Source document:
┌──
Short Answer: Addressing interoperability, data access, and regulatory compliance requires a multidisciplinary team—clinicians, process experts, and business strategists—plus persistent, organization-specific problem solving.
Interoperability is where most AI projects stall. Moreland’s firm tackles it with “a team of clinical experts and business experts to marry all of that together,” performing detailed process mapping and technology gap analysis.
Critical actions for overcoming these hurdles:
- Assess Existing Flows: Map out where data lives and how it moves through your system.
- Identify Gaps and Bottlenecks: Sometimes the fix is tech, other times it’s process or policy.
- Leverage Real-World Experience: “We help organizations who maybe lack resources, or have never done it before, or just haven’t had the opportunity to change.”
The takeaway: Multidisciplinary teams and stakeholder alignment are essential for making real progress on interoperability.
Why Do You Need Outside Experts for AI? Can’t Our IT Team Do This?
└──
Entries excerpted from a collection:
┌──
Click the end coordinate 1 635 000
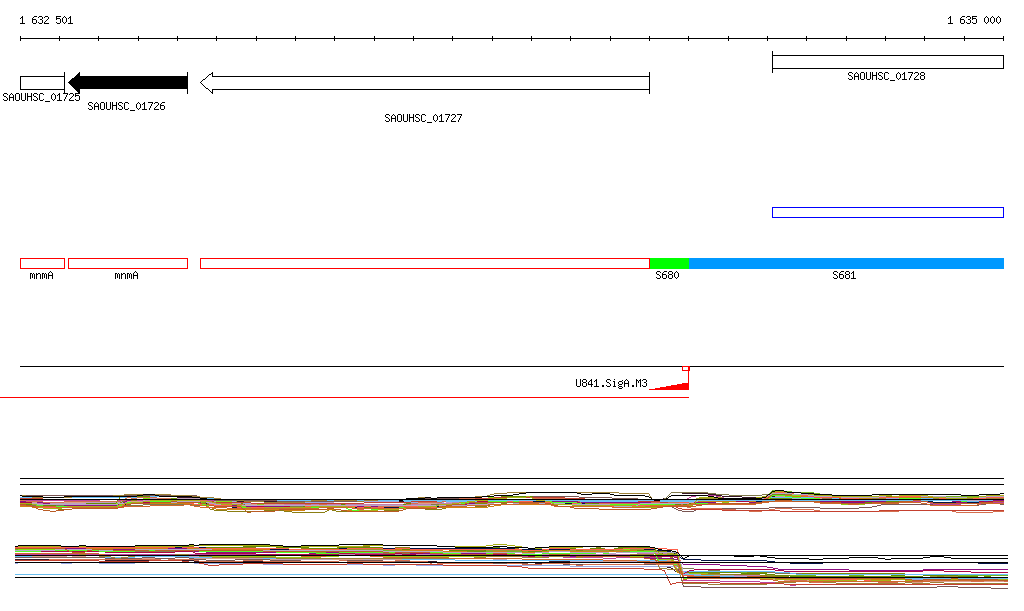 [974, 20]
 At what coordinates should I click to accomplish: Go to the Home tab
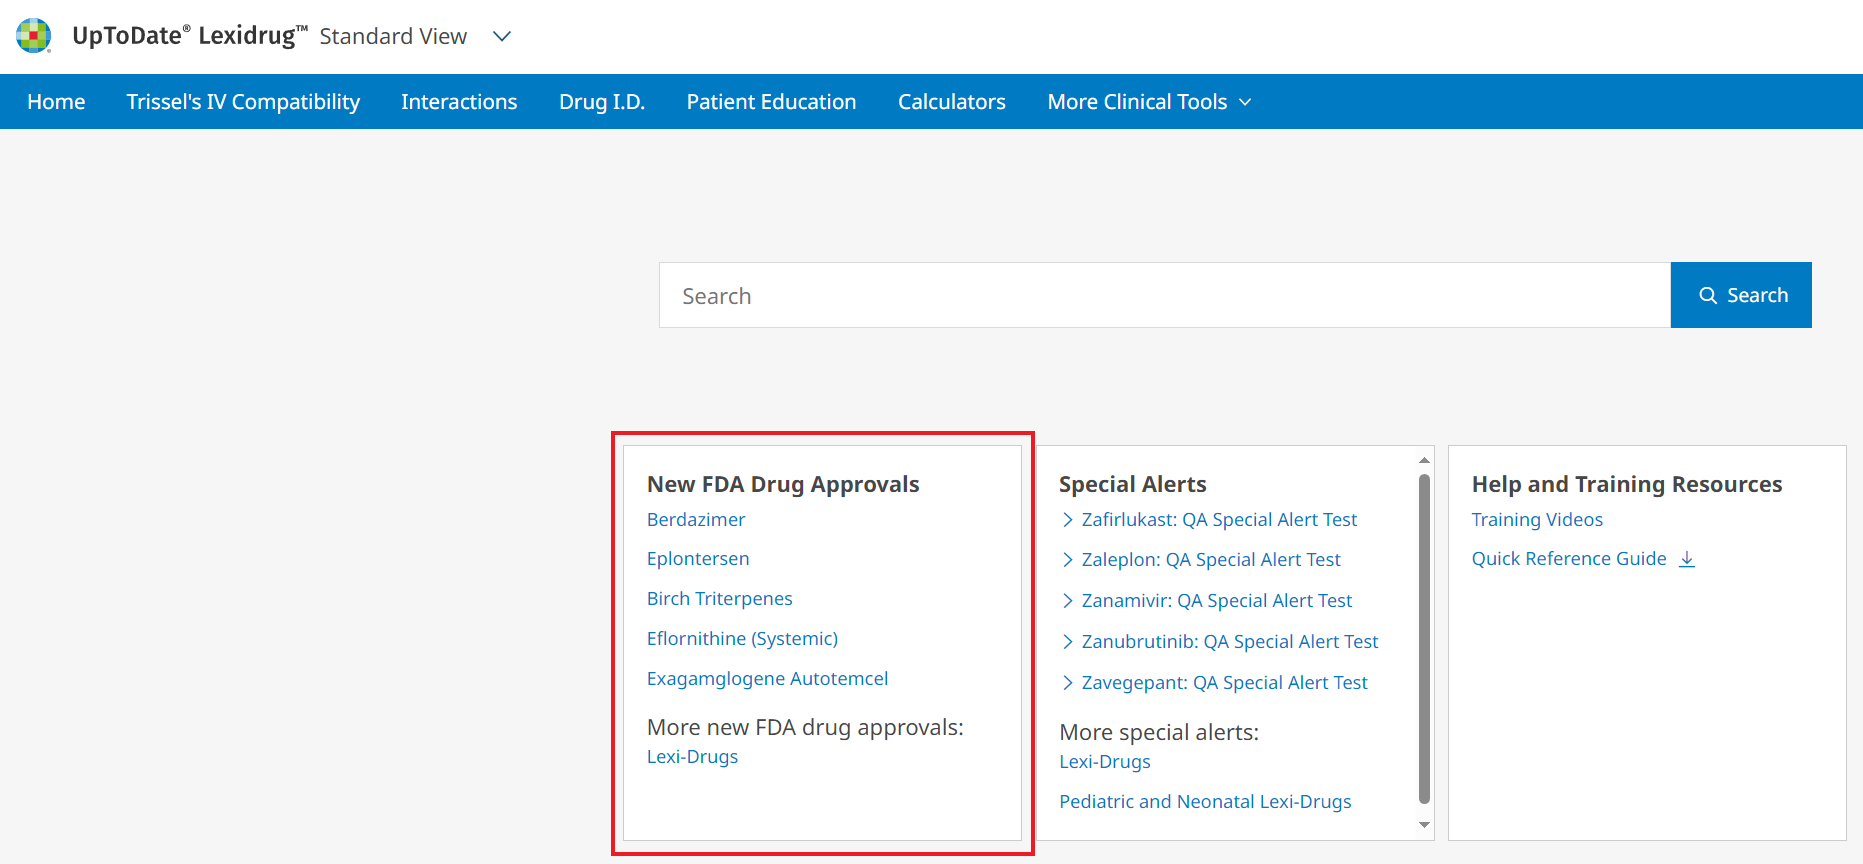click(56, 102)
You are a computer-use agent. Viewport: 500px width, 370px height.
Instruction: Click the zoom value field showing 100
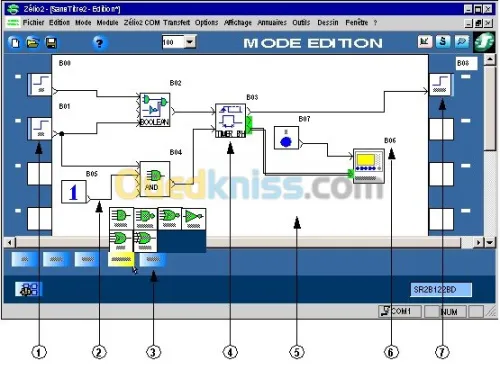point(173,42)
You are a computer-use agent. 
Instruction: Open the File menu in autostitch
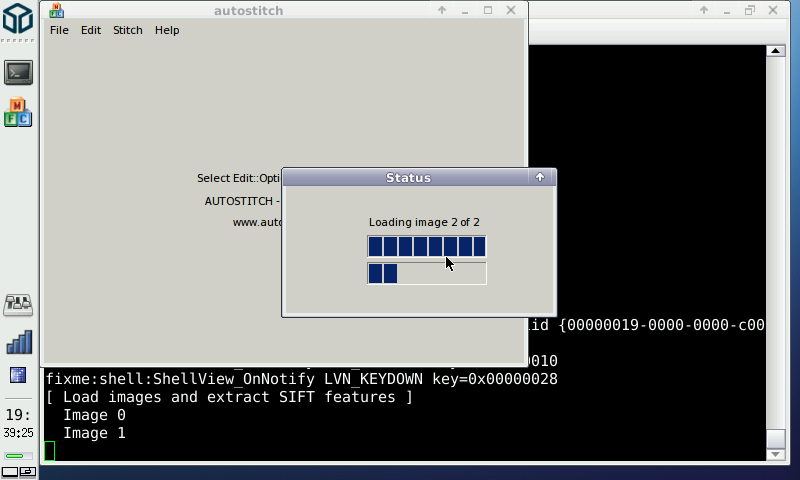pyautogui.click(x=59, y=30)
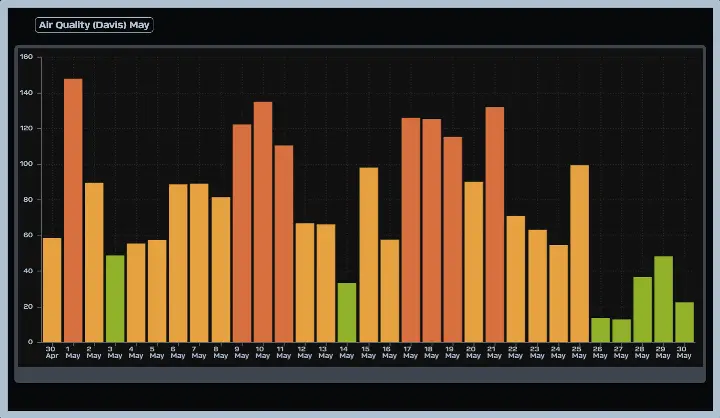Image resolution: width=720 pixels, height=418 pixels.
Task: Click the green 3 May bar
Action: [115, 299]
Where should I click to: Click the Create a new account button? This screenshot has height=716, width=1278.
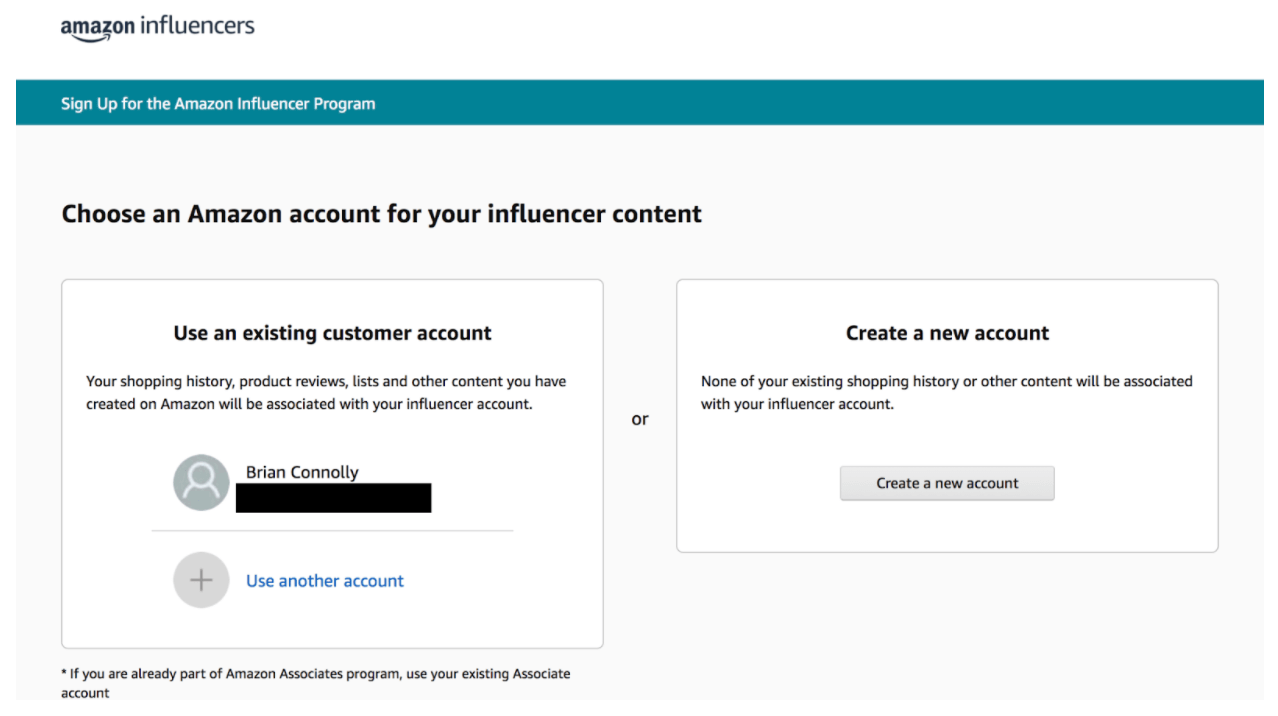coord(946,483)
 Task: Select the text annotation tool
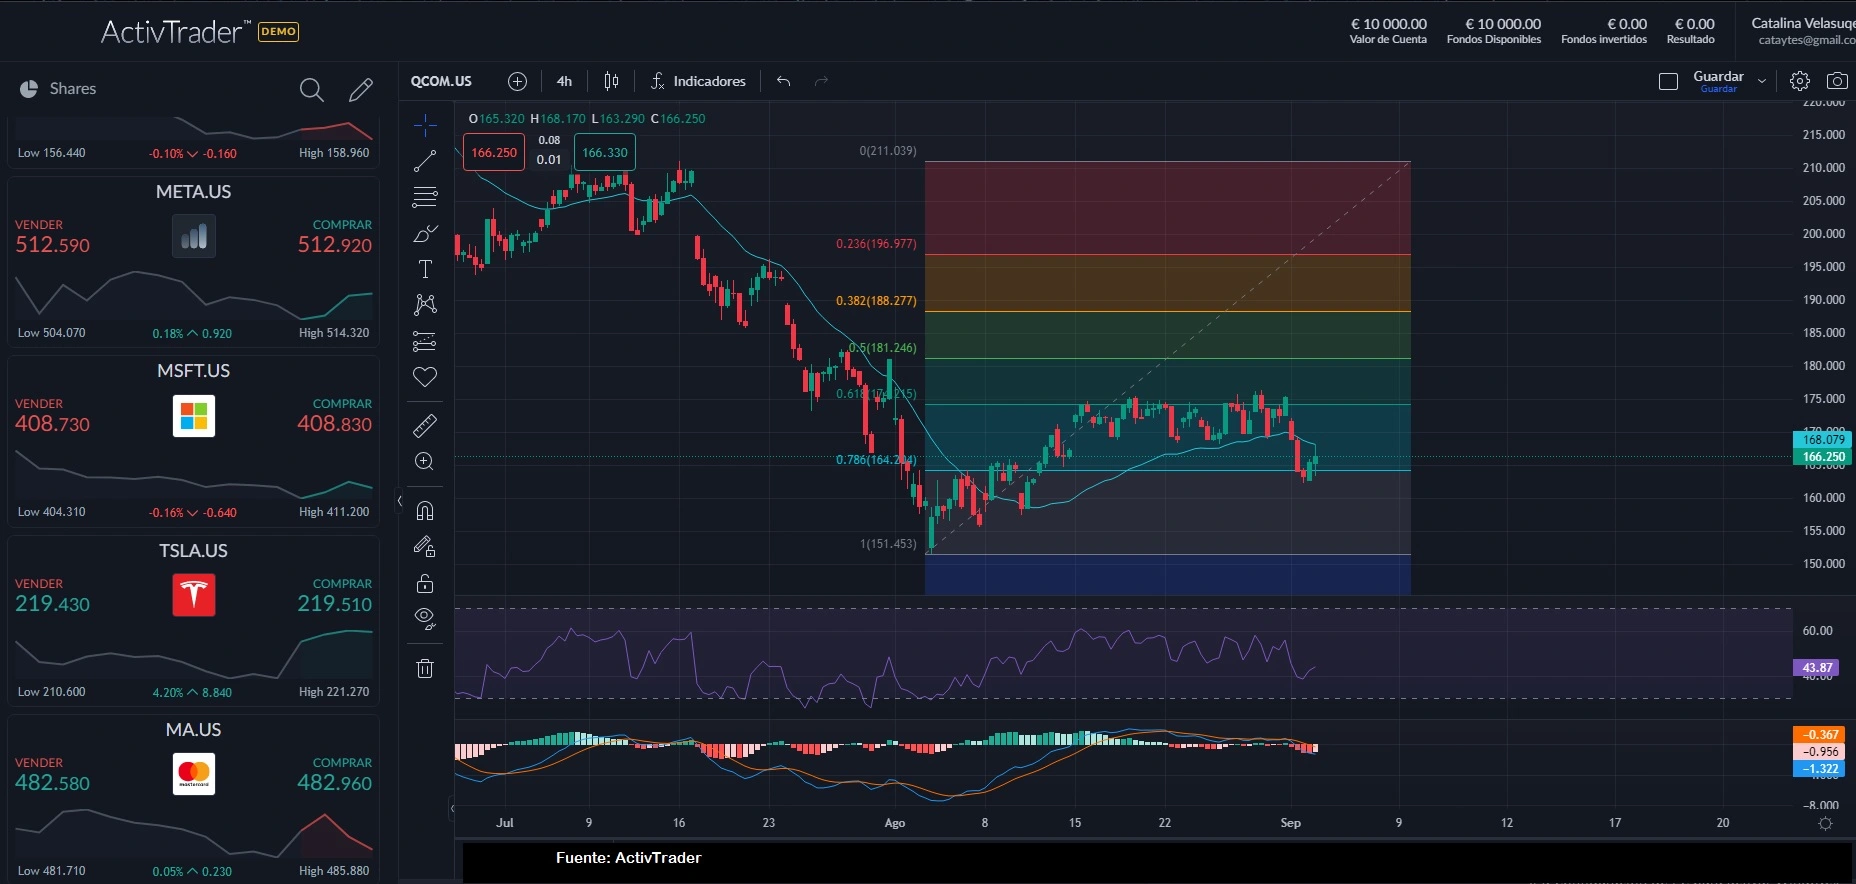click(x=425, y=269)
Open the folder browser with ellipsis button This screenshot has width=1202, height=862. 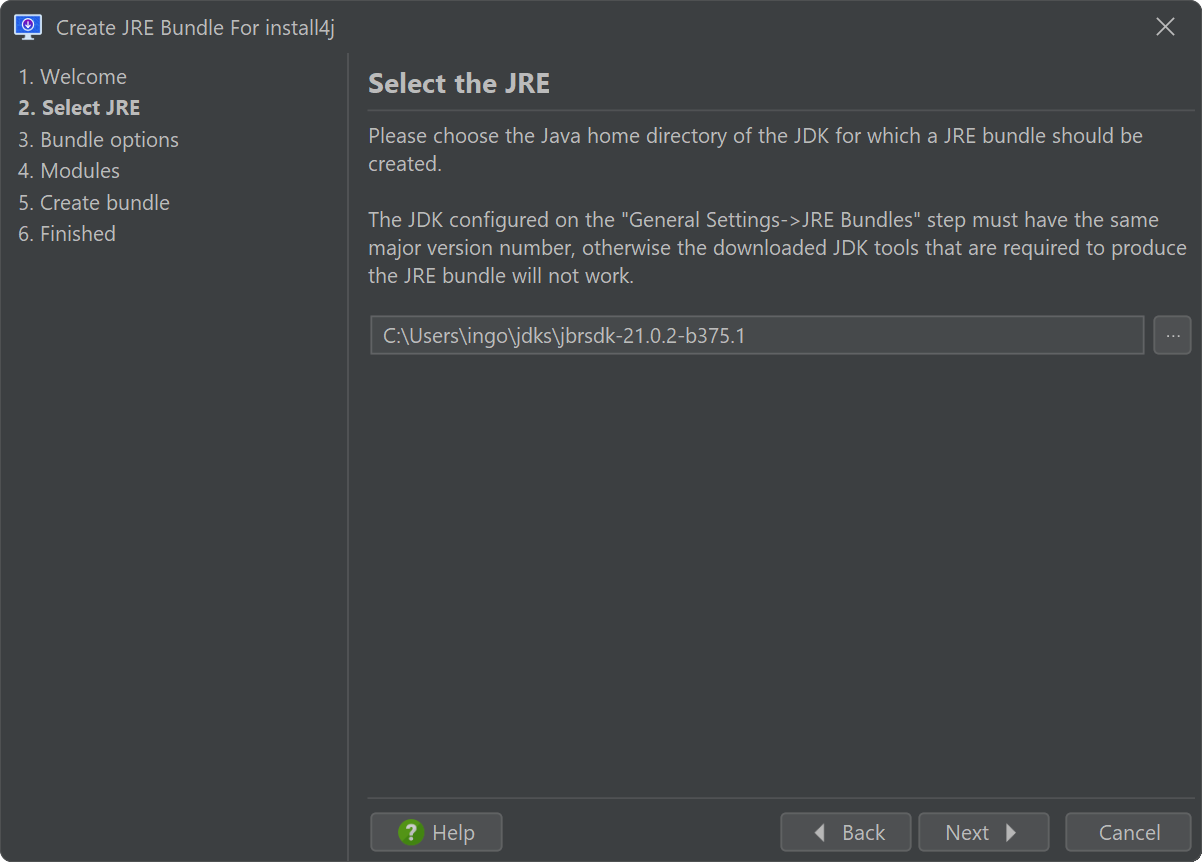1173,335
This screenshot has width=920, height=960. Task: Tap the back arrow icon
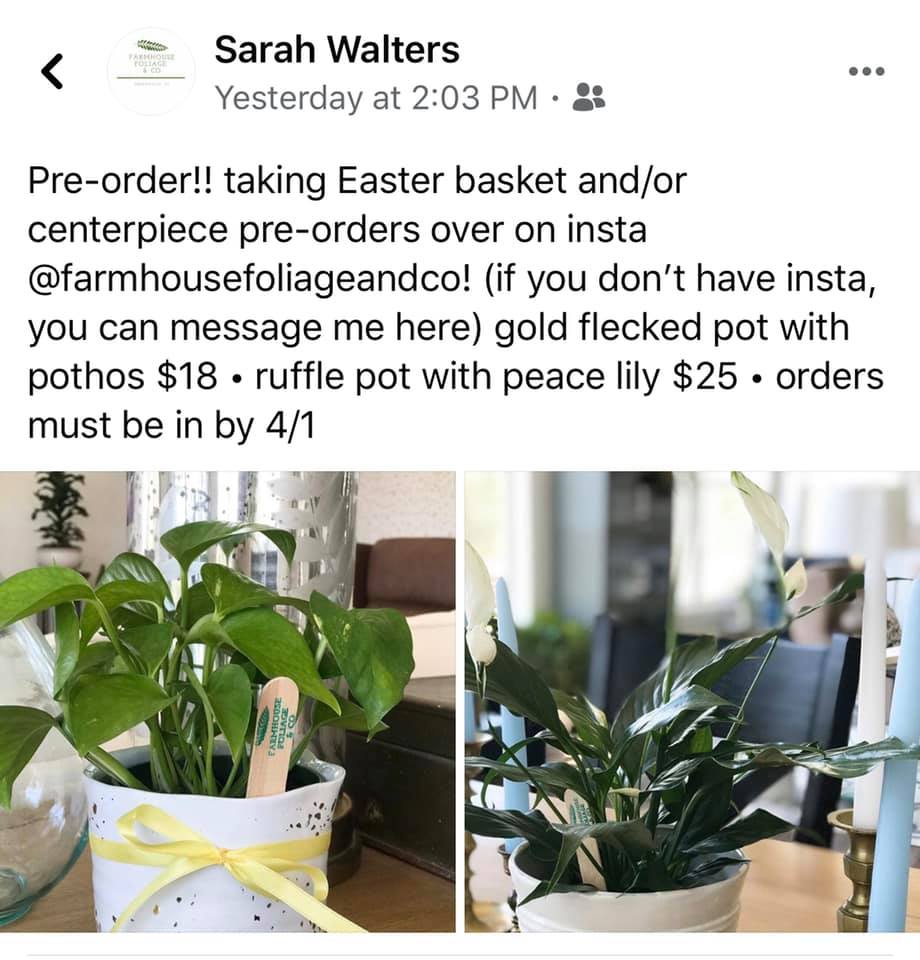coord(52,71)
└──
Complete the following:
• a. In the text on AI interoperability, explain in one to three sentences why the step of identifying gaps and bottlenecks looks beyond technology alone.
• b. From the text on AI interoperability, return the passage starting at "Interoperability is where" and ending at "technology gap analysis.".
• c. Write the next part of the text on AI interoperability, starting after its final line.

Results of the exercise:
• a. Because the fix is not always technical. Sometimes the answer is technology, and other times it is process or policy.

• b.
Interoperability is where most AI projects stall. Moreland’s firm tackles it with “a team of clinical experts and business experts to marry all of that together,” performing detailed process mapping and technology gap analysis.

• c.
Short Answer: Outside experts provide cross-disciplinary knowledge, unbiased assessment, and deep implementation experience—factors most internal teams lack for complex, enterprise-wide AI deployments.
When asked why organizations need external partners like Modality Global Advisors, Moreland responds,
“We don’t know what we don’t know. That’s where we come in and help teams understand how AI can help them. We assess on the ground, create customized solutions, and work alongside staff to make it work.”
Advantages of outside experts:
- Unbiased evaluation and benchmarking
- Access to best practices and latest regulatory requirements
- Experience with technical, clinical, and financial integration
- Ability to scale and support change management
Simply put, the complexity and stakes are too high for most health systems to “DIY” their AI transformation.
What’s the First Step for Hospital Administrators Ready to Explore AI?
Short Answer: Begin with deep stakeholder engagement—listen before you buy or build.
“We spend time with key stakeholders to understand what they’re trying to accomplish and dive deep into their pain points. Without that understanding, it’s hard to analyze or make suggestions.”
Practical steps:
- Gather Stakeholders: Include clinical, operational, financial, and IT leaders (and don’t forget frontline staff).
- Define Problems, Not Just Wish Lists: What specific outcomes or bottlenecks matter most?
- Start Small and Targeted: Pilot in one area before scaling across the enterprise.
This engagement often sets the stage for a more successful, less expensive AI journey.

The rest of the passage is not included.